In the study of Ising models on large locally tree-like graphs, in both rigorous and non-rigorous methods one is often led to understanding the so-called belief propagation distributional recursions and its fixed points. We prove that there is at most one non-trivial fixed point for Ising models with zero or certain random external fields. Previously this was only known for sufficiently "low-temperature" models. 

Our result simultaneously closes the following 6 conjectures in the literature: 1) independence of robust reconstruction accuracy to leaf noise in broadcasting on trees (Mossel-Neeman-Sly'16); 2) uselessness of global information for a labeled 2-community stochastic block model, or 2-SBM (Kanade-Mossel-Schramm'16); 3) optimality of local algorithms for 2-SBM under noisy side information (Mossel-Xu'16); 4) uniqueness of BP fixed point in broadcasting on trees in the Gaussian (large degree) limit (ibid); 5) boundary irrelevance in broadcasting on trees (Abbe-Cornacchia-Gu-P.'21); 6) characterization of entropy (and mutual information) of community labels given the graph in 2-SBM (ibid). 

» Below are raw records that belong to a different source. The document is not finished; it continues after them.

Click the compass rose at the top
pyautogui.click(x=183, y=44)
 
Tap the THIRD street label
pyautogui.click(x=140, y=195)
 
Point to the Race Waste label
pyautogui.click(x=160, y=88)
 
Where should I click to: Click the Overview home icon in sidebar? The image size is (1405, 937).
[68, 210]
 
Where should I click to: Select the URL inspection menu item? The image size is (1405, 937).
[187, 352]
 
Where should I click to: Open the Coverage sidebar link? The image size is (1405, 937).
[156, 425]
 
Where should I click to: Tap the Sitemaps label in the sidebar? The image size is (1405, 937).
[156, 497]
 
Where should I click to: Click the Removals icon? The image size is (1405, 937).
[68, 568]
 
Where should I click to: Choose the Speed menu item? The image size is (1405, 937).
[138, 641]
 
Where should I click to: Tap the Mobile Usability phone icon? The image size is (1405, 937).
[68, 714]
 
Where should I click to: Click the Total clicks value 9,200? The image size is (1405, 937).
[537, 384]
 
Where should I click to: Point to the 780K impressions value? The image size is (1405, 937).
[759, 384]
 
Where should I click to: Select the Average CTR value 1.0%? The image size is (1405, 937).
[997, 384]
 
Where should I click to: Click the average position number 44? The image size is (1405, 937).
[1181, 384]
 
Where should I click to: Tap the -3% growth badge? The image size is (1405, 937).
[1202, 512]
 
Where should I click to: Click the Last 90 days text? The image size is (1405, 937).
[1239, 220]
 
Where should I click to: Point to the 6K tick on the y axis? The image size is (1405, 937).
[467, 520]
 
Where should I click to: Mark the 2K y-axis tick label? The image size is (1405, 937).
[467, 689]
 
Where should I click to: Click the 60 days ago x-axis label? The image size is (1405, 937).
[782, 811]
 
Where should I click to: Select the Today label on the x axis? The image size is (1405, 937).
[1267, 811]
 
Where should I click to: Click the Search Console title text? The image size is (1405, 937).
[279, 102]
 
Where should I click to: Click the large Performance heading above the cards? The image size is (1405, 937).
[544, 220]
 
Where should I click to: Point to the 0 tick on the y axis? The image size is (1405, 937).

This is a joint work with Yury Polyanskiy. Near the end of the talk, I’ll also provide a brief overview of my work on machine learning theory and coded computing.

Paper link: https://arxiv.org/abs/2211.15242

Bio

Qian Yu received his Ph.D. degree from the Department of Electrical and Computer Engineering at University of Southern California (USC). He received an M.Eng. degree in Electrical Engineering and a B.S. degree in Physics and EECS, both from Massachusetts Institute of Technology (MIT). He completed two postdoctoral appointments, the first at University of Southern California, and the second at the Department of Electrical and Computer Engineering at Princeton University. His interests span information theory, learning theory, distributed computing, and many other problems math-related. Qian is the recipient of the Thomas M. Cover Dissertation Award in 2022. He received the Google PhD Fellowship in 2018, and the Jack Keil Wolf ISIT Student Paper Award in 2017.